[DATASET EXCERPTS]
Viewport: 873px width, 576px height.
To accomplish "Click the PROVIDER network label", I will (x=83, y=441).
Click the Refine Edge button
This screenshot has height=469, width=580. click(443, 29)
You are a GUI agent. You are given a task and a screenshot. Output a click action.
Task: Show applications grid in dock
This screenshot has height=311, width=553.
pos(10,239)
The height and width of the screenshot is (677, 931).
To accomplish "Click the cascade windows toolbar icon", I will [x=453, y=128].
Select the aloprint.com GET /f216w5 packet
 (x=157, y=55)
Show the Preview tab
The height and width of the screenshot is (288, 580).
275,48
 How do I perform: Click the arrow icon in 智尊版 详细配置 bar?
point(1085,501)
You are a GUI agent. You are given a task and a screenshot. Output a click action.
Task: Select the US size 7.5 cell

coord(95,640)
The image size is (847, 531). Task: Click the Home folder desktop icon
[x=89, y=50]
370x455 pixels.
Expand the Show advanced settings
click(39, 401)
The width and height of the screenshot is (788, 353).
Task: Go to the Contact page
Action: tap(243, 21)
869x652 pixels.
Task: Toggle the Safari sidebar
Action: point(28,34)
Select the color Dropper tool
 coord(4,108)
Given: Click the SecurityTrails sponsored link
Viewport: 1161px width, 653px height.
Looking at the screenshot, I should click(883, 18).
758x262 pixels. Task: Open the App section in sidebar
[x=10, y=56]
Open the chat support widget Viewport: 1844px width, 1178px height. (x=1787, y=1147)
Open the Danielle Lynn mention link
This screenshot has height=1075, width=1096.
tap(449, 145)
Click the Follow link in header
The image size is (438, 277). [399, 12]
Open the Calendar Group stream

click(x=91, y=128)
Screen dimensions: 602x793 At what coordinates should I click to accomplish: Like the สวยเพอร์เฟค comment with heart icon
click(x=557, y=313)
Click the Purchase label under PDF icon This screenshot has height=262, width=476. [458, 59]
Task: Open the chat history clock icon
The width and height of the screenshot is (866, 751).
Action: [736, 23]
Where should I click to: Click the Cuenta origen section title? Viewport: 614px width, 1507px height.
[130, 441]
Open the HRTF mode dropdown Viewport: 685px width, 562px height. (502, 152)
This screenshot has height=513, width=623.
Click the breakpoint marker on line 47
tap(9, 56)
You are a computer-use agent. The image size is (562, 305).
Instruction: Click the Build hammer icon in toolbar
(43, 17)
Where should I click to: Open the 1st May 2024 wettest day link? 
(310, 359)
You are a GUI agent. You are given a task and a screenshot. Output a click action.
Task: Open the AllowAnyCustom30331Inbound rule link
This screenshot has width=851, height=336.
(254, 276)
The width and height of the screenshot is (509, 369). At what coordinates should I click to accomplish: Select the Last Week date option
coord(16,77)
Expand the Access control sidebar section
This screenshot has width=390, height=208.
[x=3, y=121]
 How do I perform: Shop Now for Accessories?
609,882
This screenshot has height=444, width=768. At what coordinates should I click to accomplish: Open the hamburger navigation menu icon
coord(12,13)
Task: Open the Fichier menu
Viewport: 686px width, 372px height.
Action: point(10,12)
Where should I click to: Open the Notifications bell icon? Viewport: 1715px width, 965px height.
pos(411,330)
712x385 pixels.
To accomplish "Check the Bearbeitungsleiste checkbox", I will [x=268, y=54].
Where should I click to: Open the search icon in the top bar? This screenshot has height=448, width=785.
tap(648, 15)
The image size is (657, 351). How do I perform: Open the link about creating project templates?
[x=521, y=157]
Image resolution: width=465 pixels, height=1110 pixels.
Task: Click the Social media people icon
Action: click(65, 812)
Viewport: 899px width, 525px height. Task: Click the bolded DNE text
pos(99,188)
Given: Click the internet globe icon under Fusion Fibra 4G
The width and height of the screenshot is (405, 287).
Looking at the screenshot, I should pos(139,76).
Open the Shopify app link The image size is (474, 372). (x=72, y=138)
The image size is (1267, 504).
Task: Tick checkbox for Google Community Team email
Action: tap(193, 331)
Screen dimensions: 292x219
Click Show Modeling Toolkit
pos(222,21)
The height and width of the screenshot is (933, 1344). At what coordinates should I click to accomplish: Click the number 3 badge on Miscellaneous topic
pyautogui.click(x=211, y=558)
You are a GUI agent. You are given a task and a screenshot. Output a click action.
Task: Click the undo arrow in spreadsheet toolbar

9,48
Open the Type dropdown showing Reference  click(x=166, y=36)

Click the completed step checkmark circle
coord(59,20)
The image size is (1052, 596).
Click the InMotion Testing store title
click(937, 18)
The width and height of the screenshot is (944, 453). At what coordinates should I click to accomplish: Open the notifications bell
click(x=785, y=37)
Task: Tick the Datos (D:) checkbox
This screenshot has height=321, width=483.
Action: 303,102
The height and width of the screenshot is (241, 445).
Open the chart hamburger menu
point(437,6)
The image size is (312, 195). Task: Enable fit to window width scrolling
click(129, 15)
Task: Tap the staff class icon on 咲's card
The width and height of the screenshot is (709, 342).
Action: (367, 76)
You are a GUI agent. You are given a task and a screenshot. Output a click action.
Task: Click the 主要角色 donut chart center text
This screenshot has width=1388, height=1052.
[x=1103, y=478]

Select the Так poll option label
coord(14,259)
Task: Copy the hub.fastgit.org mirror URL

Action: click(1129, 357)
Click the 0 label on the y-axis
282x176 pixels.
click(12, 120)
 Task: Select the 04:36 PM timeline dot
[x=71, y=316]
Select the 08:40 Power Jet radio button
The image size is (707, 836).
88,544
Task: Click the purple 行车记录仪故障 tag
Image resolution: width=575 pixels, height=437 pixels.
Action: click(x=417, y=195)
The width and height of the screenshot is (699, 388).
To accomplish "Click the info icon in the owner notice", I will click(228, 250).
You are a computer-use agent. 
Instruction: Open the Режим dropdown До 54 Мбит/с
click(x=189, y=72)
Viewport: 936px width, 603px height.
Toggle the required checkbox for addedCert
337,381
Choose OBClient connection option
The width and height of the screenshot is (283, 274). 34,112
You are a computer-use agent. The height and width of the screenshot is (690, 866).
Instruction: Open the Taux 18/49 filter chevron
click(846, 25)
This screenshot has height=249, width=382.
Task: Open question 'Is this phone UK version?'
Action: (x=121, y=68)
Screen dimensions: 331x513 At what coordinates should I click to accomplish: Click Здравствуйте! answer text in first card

[WORK ITEM] Count up the lines of the data that include "card". Reply with a number only.

[ANSWER SPACE] 2